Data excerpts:
————

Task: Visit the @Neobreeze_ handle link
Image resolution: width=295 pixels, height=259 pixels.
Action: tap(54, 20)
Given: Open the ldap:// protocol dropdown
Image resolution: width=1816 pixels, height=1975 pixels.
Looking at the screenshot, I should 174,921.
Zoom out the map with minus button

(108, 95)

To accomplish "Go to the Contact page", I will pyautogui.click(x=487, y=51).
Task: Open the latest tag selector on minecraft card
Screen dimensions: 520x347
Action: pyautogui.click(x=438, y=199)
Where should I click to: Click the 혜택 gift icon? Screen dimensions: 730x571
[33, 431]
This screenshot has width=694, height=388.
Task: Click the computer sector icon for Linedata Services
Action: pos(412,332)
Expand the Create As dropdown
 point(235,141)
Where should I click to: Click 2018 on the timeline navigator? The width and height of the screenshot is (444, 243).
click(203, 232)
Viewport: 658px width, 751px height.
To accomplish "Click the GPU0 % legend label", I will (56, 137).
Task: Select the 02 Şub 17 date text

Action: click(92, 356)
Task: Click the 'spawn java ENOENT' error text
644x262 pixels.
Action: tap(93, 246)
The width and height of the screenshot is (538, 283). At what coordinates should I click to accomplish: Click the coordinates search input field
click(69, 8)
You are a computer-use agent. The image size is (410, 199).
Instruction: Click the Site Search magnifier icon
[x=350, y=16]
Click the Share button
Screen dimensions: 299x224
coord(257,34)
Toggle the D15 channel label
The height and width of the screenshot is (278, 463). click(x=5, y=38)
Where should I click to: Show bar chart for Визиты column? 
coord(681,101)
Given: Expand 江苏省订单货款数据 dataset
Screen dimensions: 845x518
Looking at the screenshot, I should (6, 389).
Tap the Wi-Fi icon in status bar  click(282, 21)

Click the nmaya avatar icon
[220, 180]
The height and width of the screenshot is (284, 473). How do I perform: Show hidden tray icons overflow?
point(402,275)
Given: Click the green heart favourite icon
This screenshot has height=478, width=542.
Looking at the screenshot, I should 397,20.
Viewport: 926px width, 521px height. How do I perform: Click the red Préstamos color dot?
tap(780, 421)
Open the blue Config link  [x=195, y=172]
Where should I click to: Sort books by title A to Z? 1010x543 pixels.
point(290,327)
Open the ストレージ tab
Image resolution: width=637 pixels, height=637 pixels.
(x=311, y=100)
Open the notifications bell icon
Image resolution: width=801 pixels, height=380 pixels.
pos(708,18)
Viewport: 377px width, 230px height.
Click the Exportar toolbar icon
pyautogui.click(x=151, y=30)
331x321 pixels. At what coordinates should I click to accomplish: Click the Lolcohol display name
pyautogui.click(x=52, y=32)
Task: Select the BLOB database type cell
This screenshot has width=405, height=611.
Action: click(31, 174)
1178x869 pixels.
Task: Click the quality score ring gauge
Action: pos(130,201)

————

DIRECTIONS FOR THIS TASK:
Exactly the lines from the one that holds "331x321 pixels. At" through the final line of the records above should be written out, and only those.

RESULT FOR THIS EXERCISE:
331x321 pixels. At what coordinates should I click to accomplish: Click the Lolcohol display name
pyautogui.click(x=52, y=32)
Task: Select the BLOB database type cell
This screenshot has width=405, height=611.
Action: click(31, 174)
1178x869 pixels.
Task: Click the quality score ring gauge
Action: pos(130,201)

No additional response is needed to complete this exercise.